▶ **INSTRUCTION**
Rewrite the records beginning at the line that has "Where should I click to: Open" and stopping after the line that has "(x=237, y=483)", swapping "link" for "button" and keeping everything else the same. Leave the pictures out.

:: DATA TO PROCESS ::

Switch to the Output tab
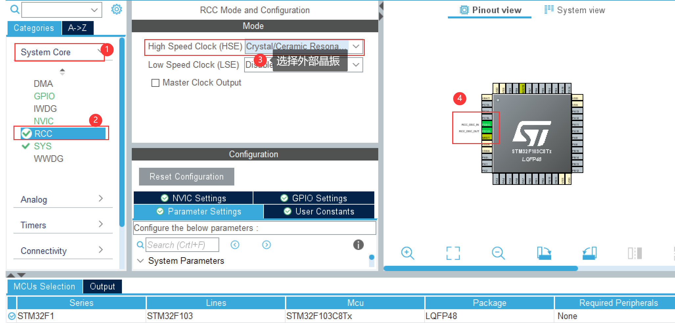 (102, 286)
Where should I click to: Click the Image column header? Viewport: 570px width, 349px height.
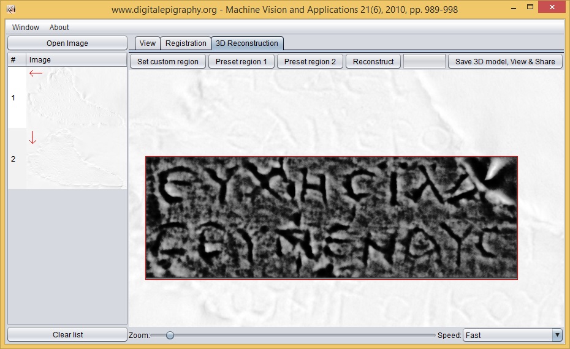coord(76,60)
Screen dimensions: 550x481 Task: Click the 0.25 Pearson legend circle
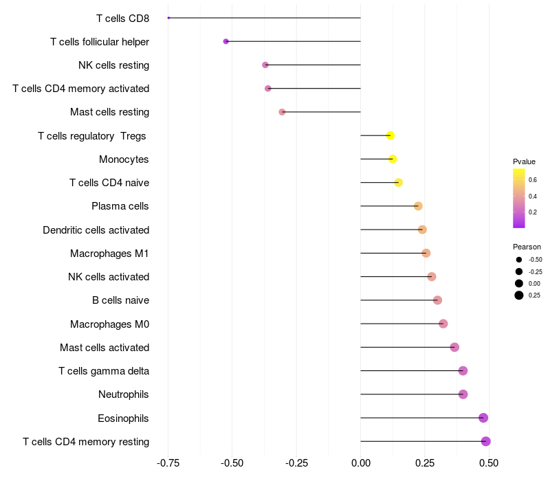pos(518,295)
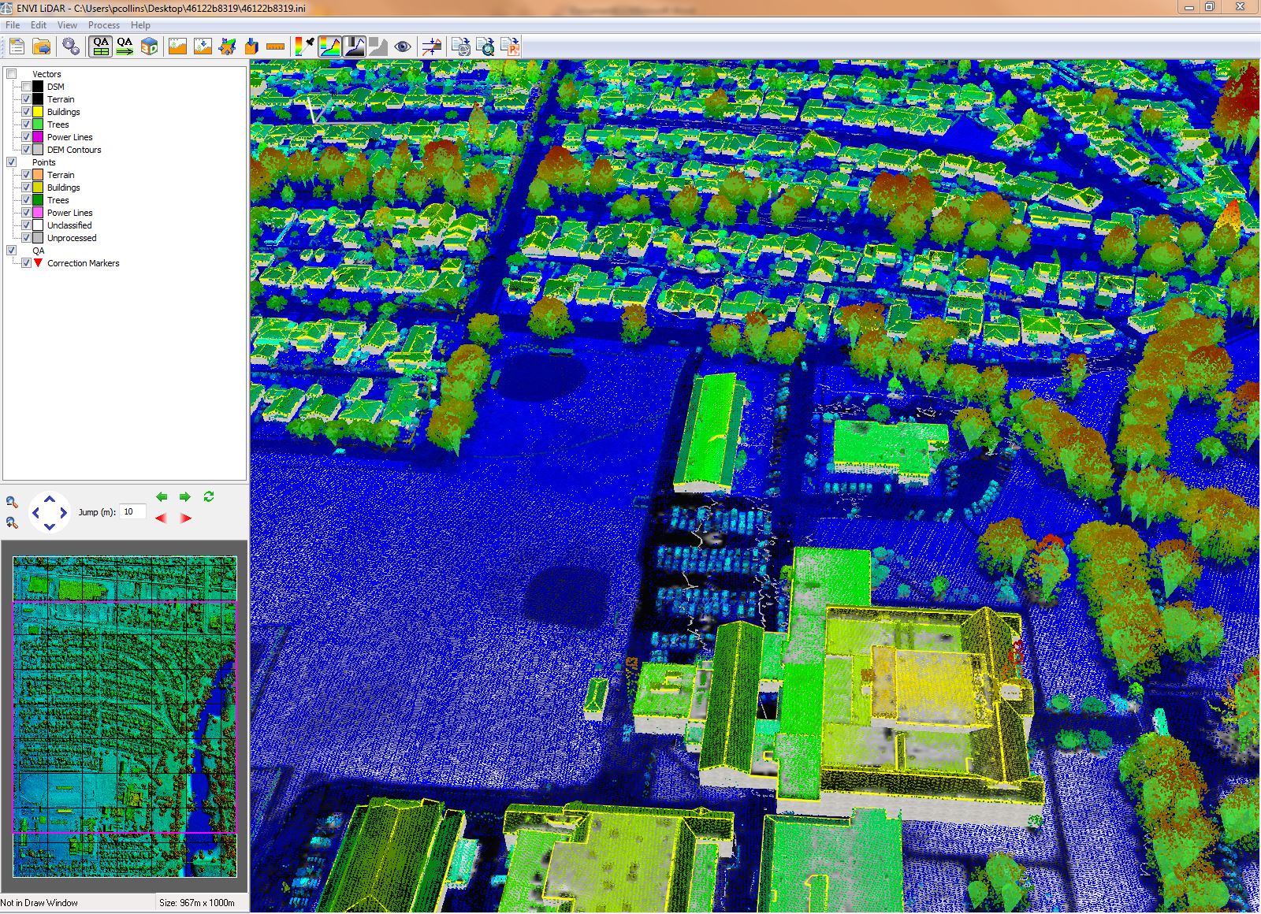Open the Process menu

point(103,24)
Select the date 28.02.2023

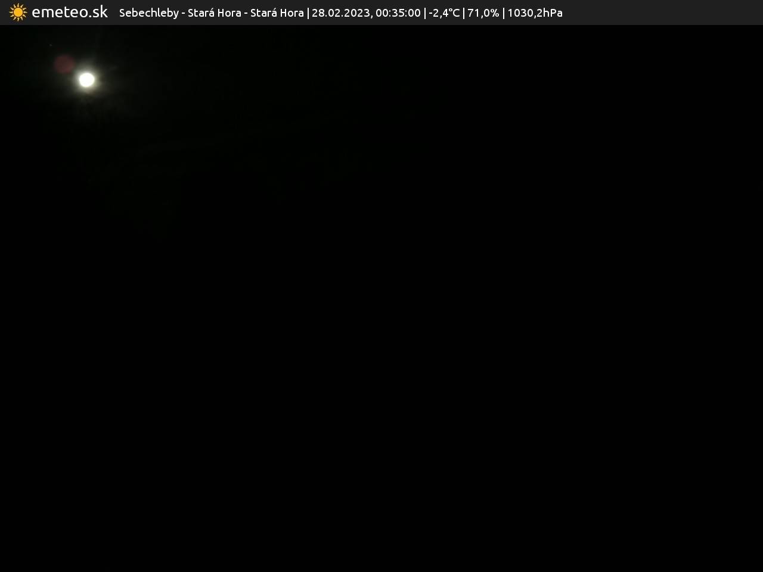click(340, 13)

:::
:: DATA TO PROCESS ::

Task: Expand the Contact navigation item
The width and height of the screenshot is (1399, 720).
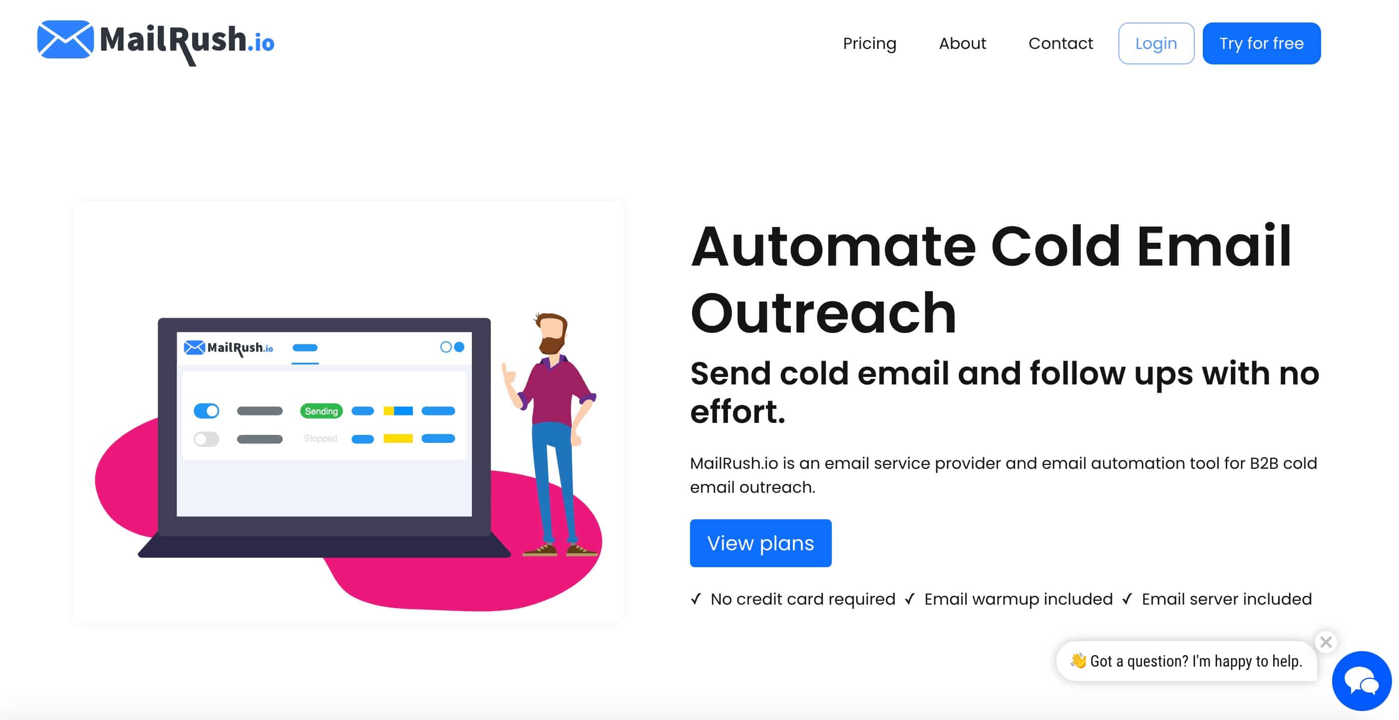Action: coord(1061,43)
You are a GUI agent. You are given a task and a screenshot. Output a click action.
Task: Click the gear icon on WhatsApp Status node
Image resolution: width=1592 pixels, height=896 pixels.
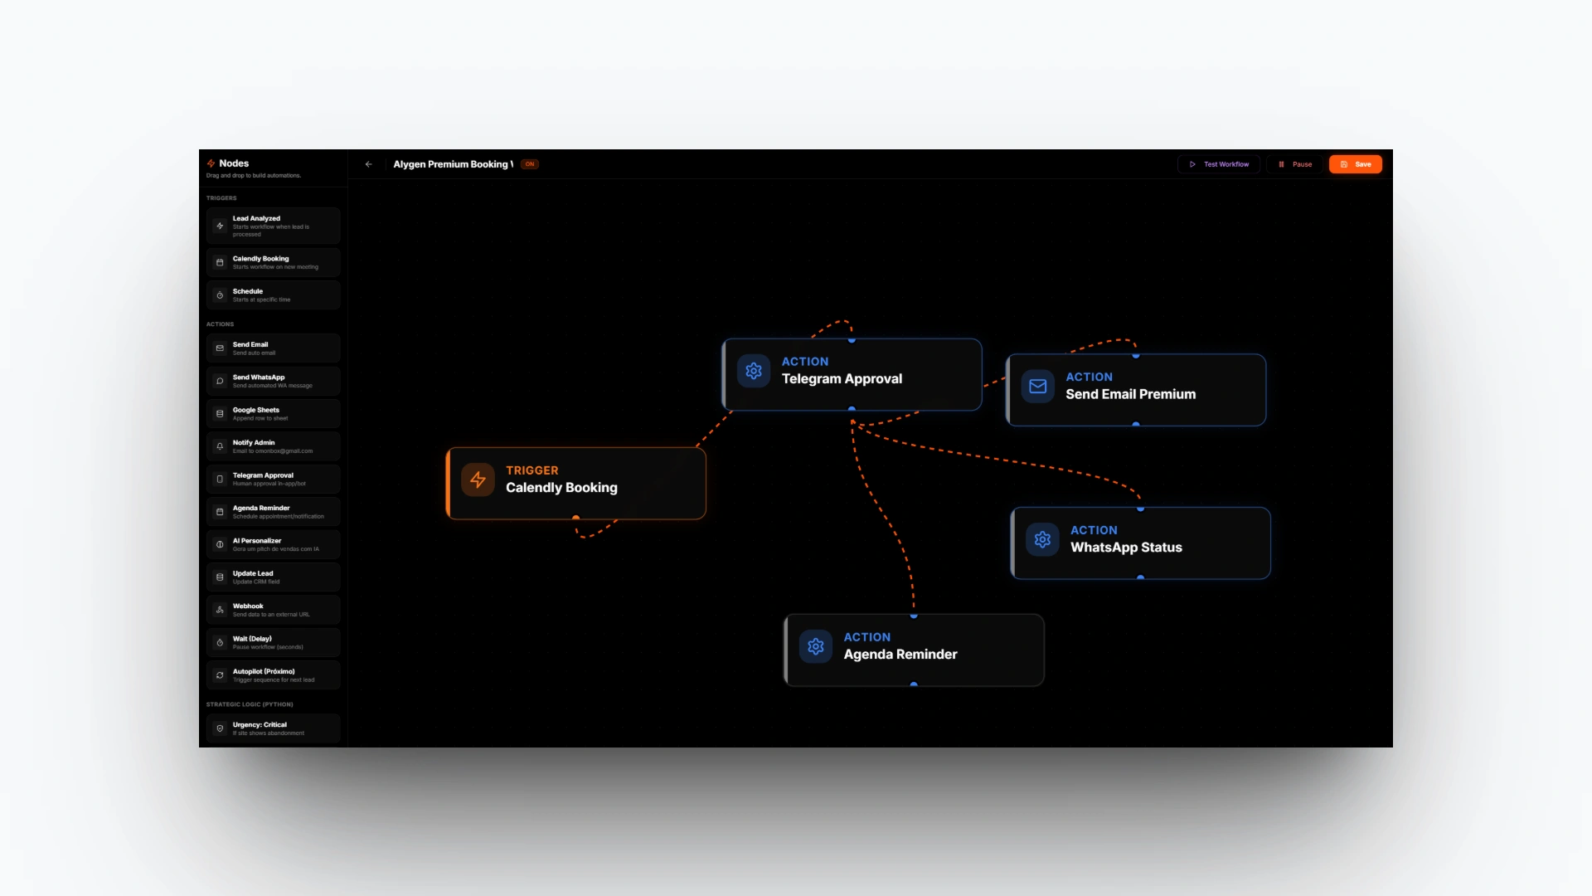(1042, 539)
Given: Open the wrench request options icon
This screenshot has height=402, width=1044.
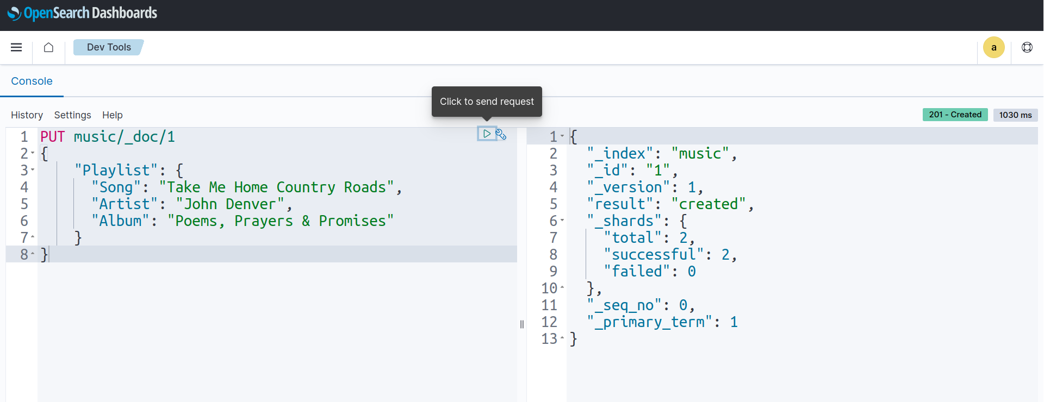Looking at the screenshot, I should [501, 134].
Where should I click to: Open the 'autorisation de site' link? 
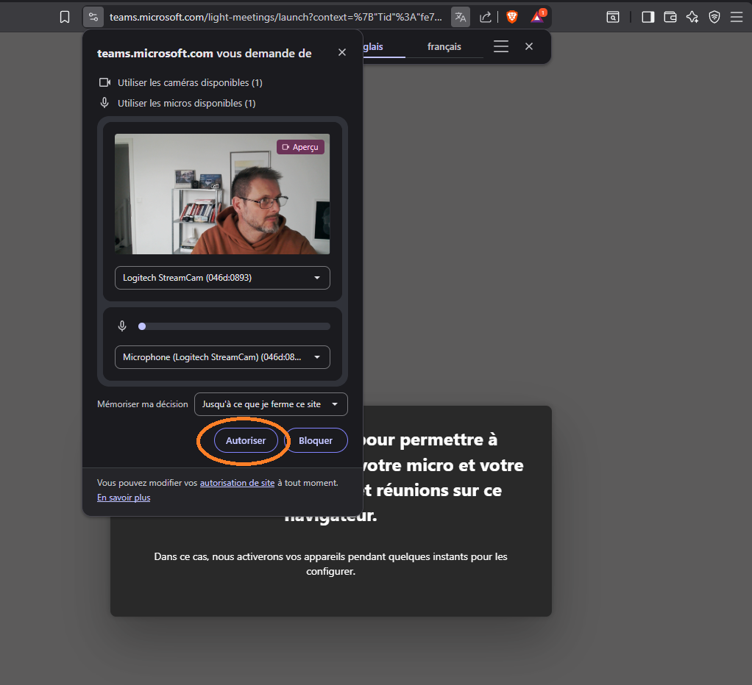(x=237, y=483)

:::
:: DATA TO PROCESS ::

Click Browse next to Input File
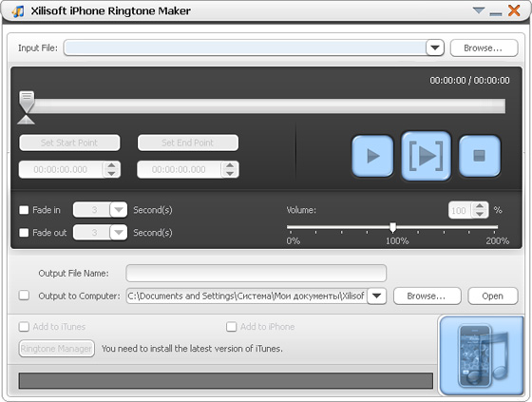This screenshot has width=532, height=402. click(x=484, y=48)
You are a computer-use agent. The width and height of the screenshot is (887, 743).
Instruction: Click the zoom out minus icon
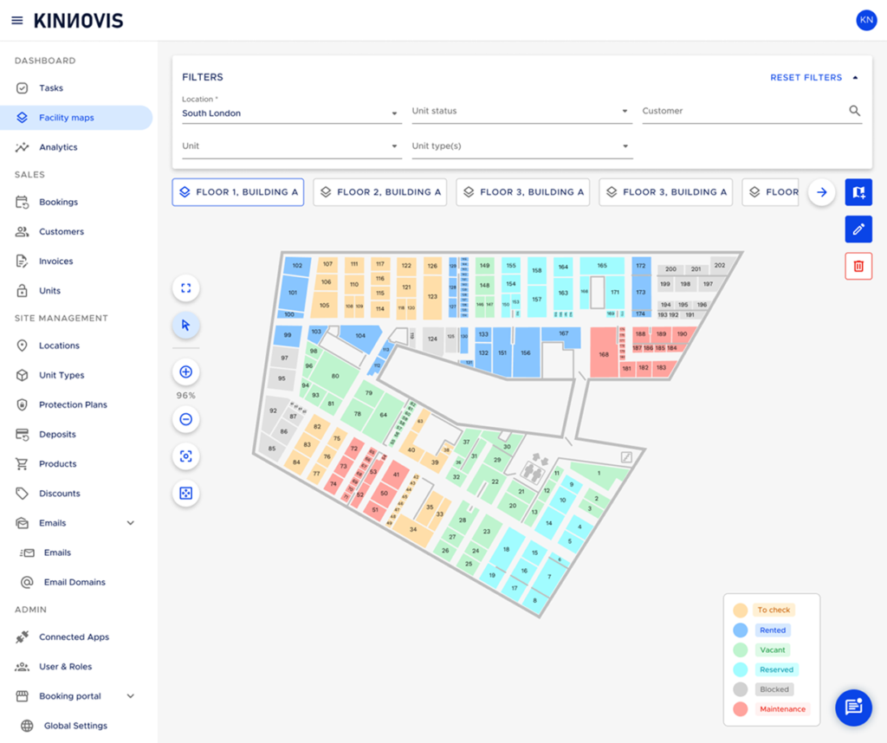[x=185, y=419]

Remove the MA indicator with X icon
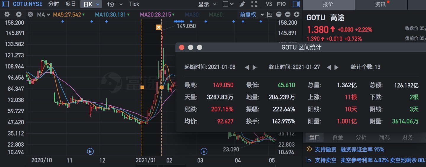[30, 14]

:::

▶ **TASK RESULT**
Where should I click to: Open the 'autorisation de site' button? 
(x=237, y=483)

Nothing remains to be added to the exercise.